Market Song was co-authored by all five members of Pentangle, whose second release was the 1968 double LP Sweet Child.
Its first, “live” disc was recorded at a June 1968 concert at London’s Royal Festival Hall.
Here, Bert Jansch & Jacqui McShee share lead vocals, Danny Thompson plays double bass, Terry Cox is drummer-percussionist, John Renbourn plays electric guitar, & Bert is acoustic guitarist.
No Love Today is one of many beautifully crafted songs by Chris Smither.
It first appeared on his 1999 album Drive You Home Again.
Most of Chris’s childhood (in the 1940s and 1950s) was spent in New Orleans, at a time when produce-sellers still worked the streets on foot – their own, and/or those of their horse or mule.
The way they shouted/sang/spruiked is etched in Chris Smither’s memory, still.
This is an August 2014 performance.
…and a bonus – an altogether different Chris Smither original.
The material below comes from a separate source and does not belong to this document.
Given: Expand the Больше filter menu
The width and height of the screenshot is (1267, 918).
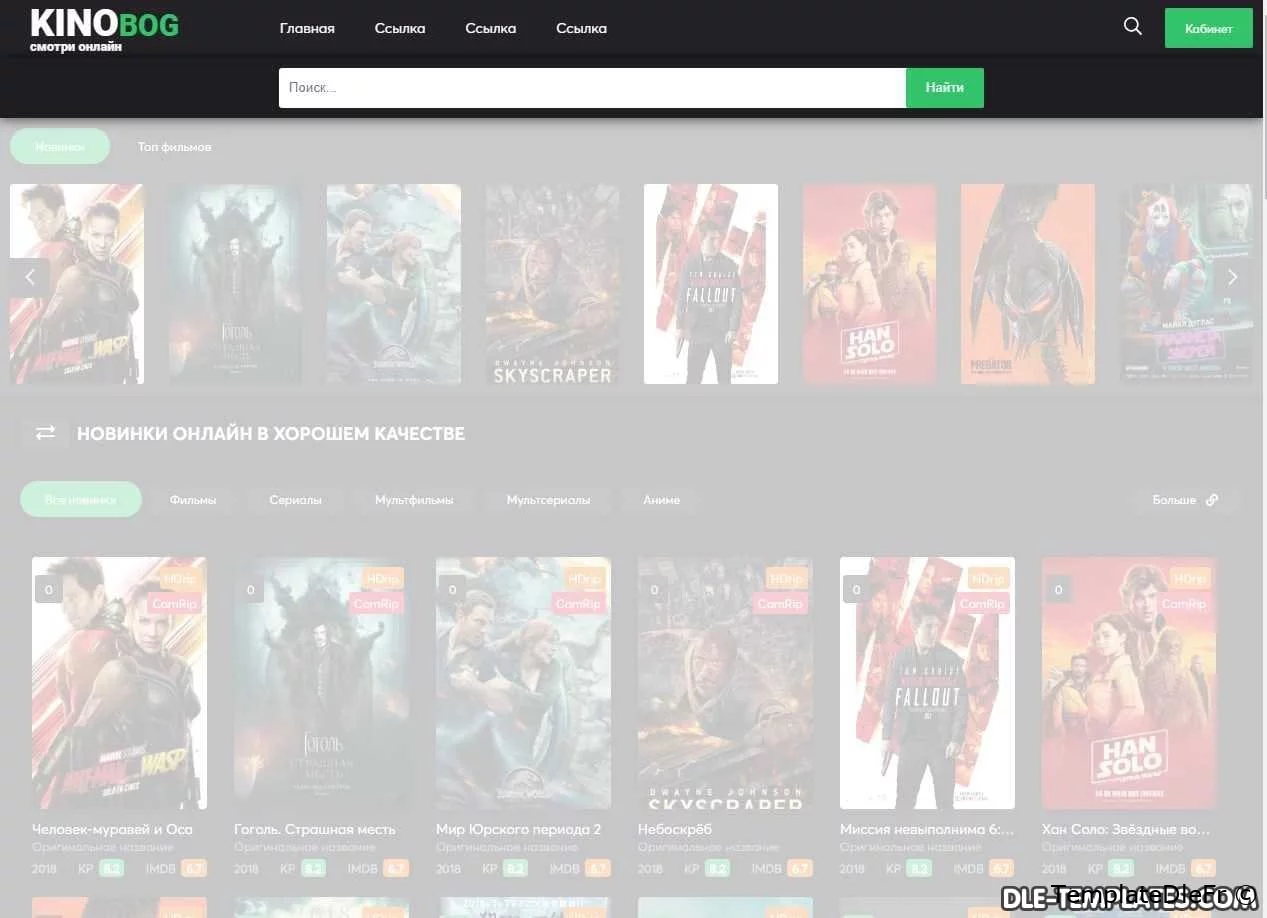Looking at the screenshot, I should pyautogui.click(x=1184, y=500).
Sellers of snake oil in “religious” clothing will not like it.
In Australia, Chris has at least once introduced this song by expressing his delighted amazement that one of Australia’s capital cities – and a university – had been named after Charles Darwin.
That, he said, would be “impossible” in his own nation.
Chris’s fingers and feet will both reward your close attention…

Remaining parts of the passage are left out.